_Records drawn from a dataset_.
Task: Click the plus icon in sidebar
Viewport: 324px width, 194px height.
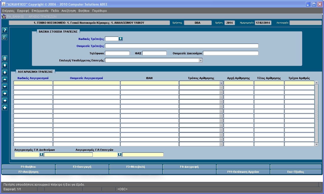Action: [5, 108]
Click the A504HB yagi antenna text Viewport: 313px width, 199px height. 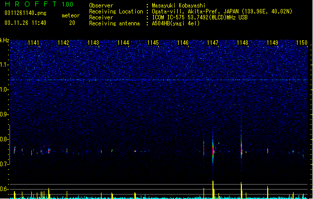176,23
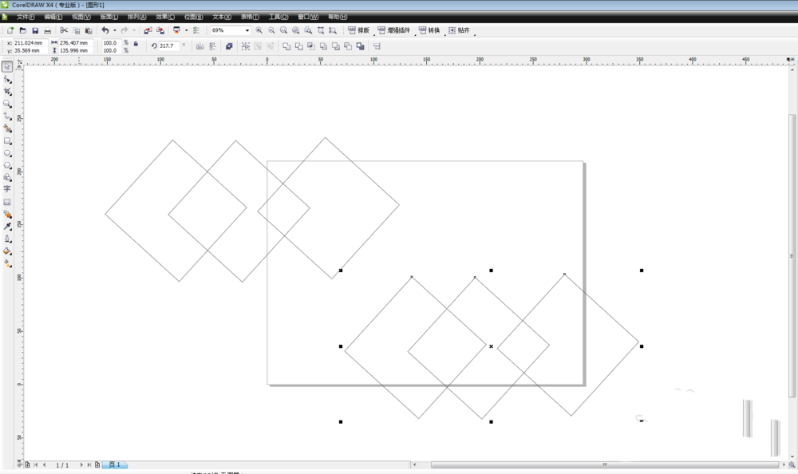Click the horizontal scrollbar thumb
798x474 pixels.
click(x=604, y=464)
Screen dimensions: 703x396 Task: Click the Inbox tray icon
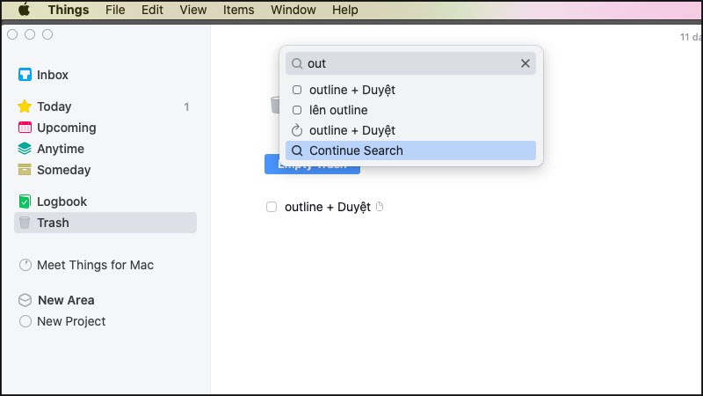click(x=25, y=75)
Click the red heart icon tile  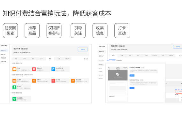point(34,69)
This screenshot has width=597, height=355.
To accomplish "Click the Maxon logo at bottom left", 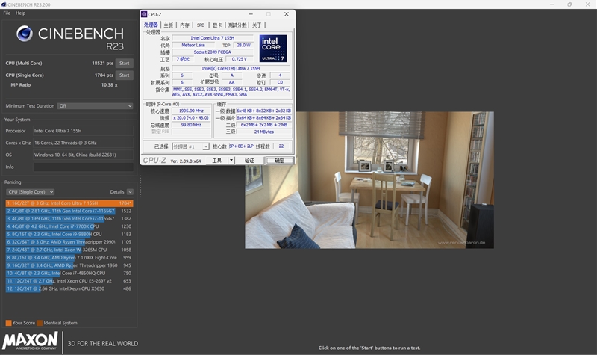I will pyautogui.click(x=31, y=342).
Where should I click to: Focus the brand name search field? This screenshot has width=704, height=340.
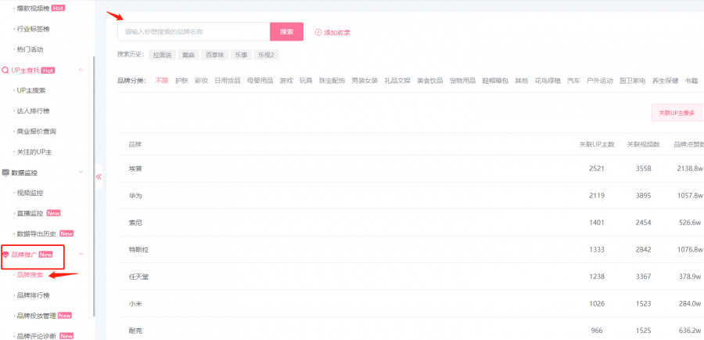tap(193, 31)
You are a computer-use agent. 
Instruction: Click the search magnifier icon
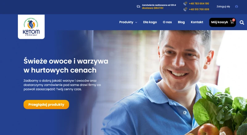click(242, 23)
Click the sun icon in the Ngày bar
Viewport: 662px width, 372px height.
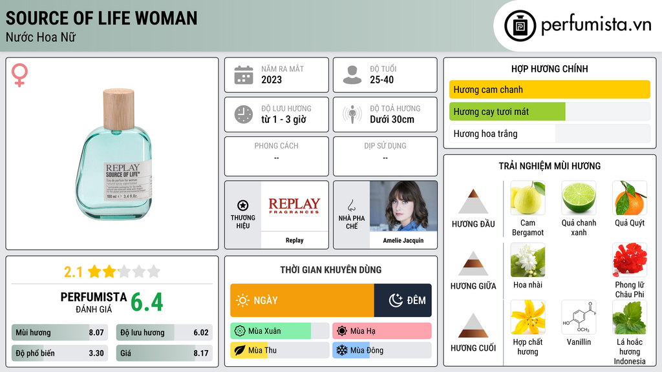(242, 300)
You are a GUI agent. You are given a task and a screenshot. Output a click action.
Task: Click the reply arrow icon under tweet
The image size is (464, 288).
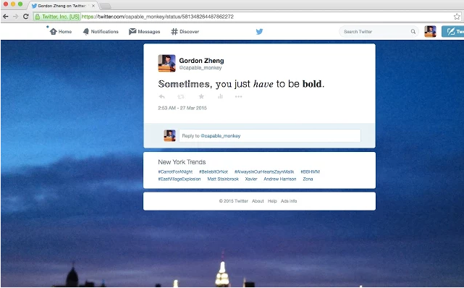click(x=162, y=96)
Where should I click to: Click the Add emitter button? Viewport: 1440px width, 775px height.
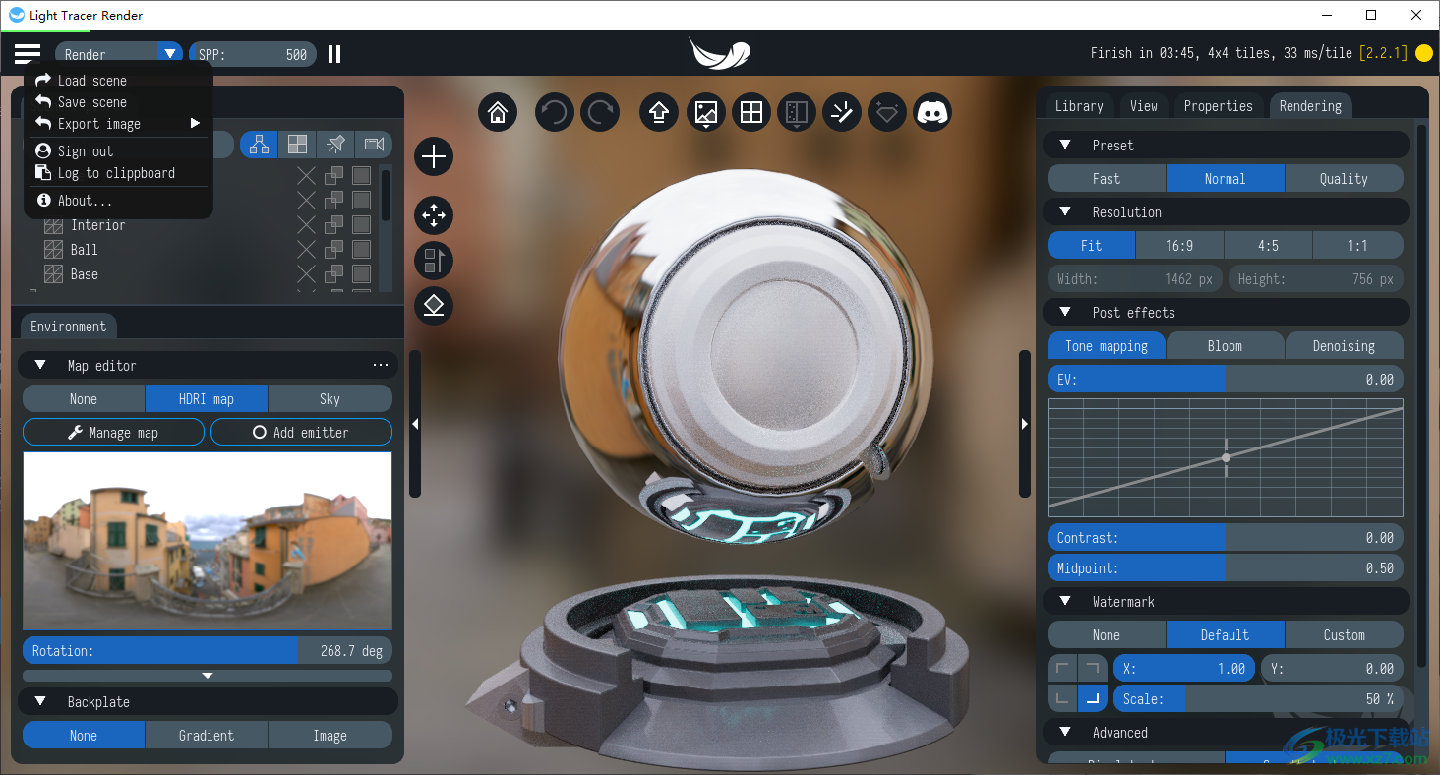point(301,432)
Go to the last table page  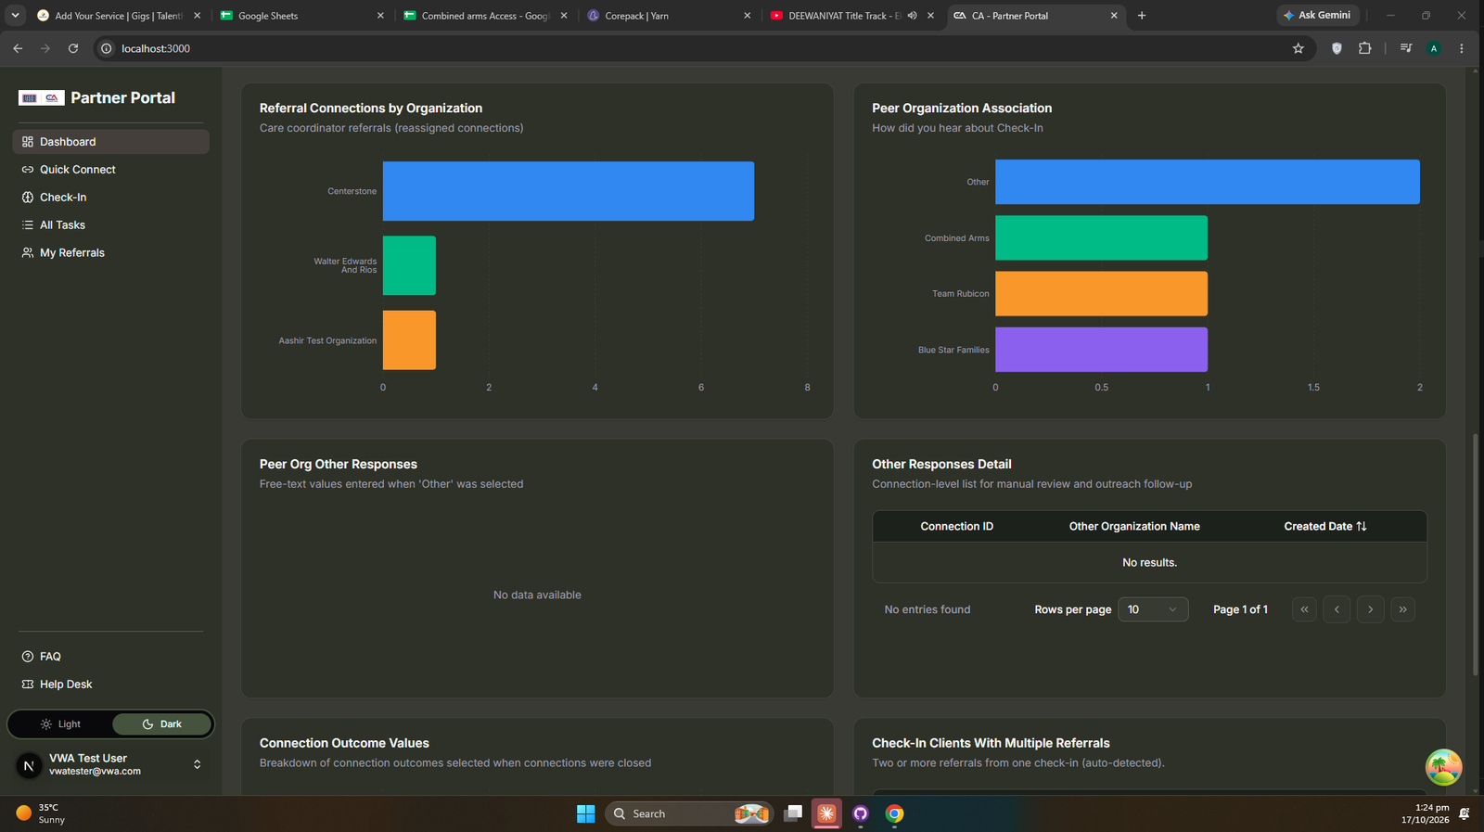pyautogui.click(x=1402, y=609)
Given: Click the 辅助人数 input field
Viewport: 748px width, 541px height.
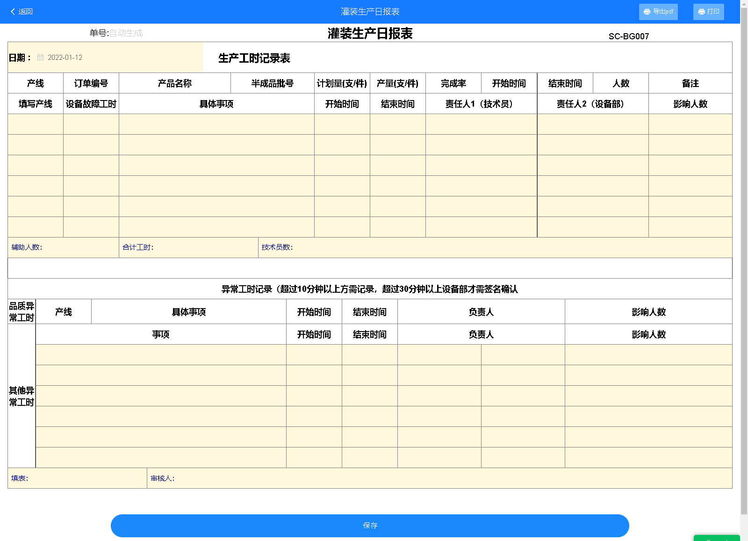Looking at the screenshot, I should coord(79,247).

_EXERCISE OBJECTIVE_.
Scan the data above for the string "agent" and copy each line where it appears.

_RESPONSE TO THE EXERCISE_.
You are a computer-use agent. 
You are a GUI agent. You are given a task and a screenshot. Output a click action.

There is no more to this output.